Work instructions → Collect from the data below each line with "accomplish".

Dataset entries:

-- Opening Marker --

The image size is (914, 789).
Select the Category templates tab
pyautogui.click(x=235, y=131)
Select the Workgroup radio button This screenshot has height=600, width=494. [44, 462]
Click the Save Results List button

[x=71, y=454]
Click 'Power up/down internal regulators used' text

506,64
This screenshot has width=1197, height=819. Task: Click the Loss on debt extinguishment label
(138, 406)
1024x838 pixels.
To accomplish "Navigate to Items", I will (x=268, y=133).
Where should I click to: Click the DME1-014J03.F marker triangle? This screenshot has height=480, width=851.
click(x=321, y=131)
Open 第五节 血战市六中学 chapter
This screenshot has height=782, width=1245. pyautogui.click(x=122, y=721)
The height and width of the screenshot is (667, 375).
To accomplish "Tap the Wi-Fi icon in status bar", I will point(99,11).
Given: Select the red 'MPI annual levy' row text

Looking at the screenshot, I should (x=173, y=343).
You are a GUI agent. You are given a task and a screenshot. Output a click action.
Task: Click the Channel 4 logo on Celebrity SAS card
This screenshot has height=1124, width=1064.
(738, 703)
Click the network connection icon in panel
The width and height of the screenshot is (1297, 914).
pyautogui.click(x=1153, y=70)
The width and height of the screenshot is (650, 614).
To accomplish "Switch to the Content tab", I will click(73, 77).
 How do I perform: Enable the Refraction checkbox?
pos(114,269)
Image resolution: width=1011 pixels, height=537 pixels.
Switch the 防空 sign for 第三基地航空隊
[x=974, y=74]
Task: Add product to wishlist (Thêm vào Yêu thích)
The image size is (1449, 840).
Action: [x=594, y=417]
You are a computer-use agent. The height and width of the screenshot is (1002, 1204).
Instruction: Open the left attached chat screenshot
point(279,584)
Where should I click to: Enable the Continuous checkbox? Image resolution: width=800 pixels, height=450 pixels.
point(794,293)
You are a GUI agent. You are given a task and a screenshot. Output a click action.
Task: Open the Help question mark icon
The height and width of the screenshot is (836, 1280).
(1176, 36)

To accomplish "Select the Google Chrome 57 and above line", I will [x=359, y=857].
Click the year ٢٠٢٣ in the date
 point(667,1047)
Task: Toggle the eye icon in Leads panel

-- Closing Marker --

Task result →
To accomplish "Navigate to Items", I will (x=268, y=133).
To accomplish "Tap the Wi-Fi icon in status bar", I will point(99,11).
To accomplish "Switch to the Content tab", I will click(73, 77).
To accomplish "Select the Google Chrome 57 and above line", I will [x=359, y=857].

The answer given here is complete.